Introduction to Streams and Traversers

Introduction to NodeSource and Streams

If I were to nominate a single unifying class inside the Limpid API, apart from the DOM classes themselves, it would probably be NodeSource. This is an abstract class with a simple interface:

Node& nextNode();
void setRoot(Node& root);
NodeStream& copy();

This interface is implemented by several concrete classes, the most useful of which are:

Managing a Stream

A recurrent idiom throughout the Limpid source is a primitive while loop to process a sequence of nodes from a stream:

NodeStream stream(root, true, true);

  while (true) {
    Node& node = stream.nextNode();
    if (!node.isValid()) break;
  
    XMLWriter().process(node);
 }

Respecting a NodeSource

This is well illustrated by a piece of bad code:

// assume we have constructed a document 
 // and that the document element has several children
 
 // construct a list stream based on the children of the document element
 ListStream stream(document.getDocumentElement());
 
 Document newDocument;
 Element rootElement("RootElement");
 newDocument.appendChild(rootElement);
 
 while (true) {
   Node& node = stream.nextNode();
   if (!node.isValid()) break;
   
   newElement.appendChild(node);
 }

The first point to make is that the system would not permit this sort of travesty: the addition of nodes from one document to another document. It would lead to a Wrong Document error.

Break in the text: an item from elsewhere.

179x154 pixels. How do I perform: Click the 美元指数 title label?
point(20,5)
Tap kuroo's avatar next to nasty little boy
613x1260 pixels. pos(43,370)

There is another serious flaw in this code: when we append the nodes to the new document, or anywhere else for that matter, the nodes are first detached from the first document before doing the append. On this basis, we would expect that all the child nodes would be removed from the document element. That is partly true, but the full truth is rather messier: we are removing nodes from a live list (the NodeList owned by the document element and which underlies the ListStream). And the outcome is that only some of the child nodes are transferred.

Now this is a general caveat when working with lists and streams: if you want to do something that, directly or indirectly, alters the data underlying a list or stream:

The following code will give the expected result (to repeat, it works because removalList is , and this is because it was constructed with a default constructor, without a Node parameter):

// assume we have constructed a document
 // and that the document element has several children
 ListStream stream(document.getDocumentElement());
 
 Document newDocument;
 Element newElement("root-element");
 newDocument.appendChild(newElement);

  NodeList removalList;

  // collect the nodes
  while (true) {
   Node& node = stream.nextNode();
   if (!node.isValid()) break;
   
   removalList.addNode(node);
  }
  
  ListStream removalStream(removalList);
  
  while (true) {
   Node& node = removalStream.nextNode();
   if (!node.isValid()) break;
   
   //make sure we can append the node
   newElement.importNode(node);
   newElement.appendChild(node);
 }

But perhaps we really did not intend to remove the nodes from the first document? In that event, the correct approach is to append a deep clone of the node:

// assume we have constructed a document
 // and that the document element has several children
ListStream stream(document.getDocumentElement);
 
Document newDocument;
Element newElement("root-element");
newDocument.appendChild(newElement);
 
while (true) {
  Node& node = stream.nextNode();
  if (!node.isValid()) break;
  
  newElement.appendChild(node.cloneNode(true));
 }

Multiple Processors

To illustrate how many of the Limpid classes interlock, the following code creates a Reader, with default UTF-8 encoding, incorporates it into a TokenStream and uses the TokenStream to construct an XMLParser. This parser is then used to construct a ProcessBox.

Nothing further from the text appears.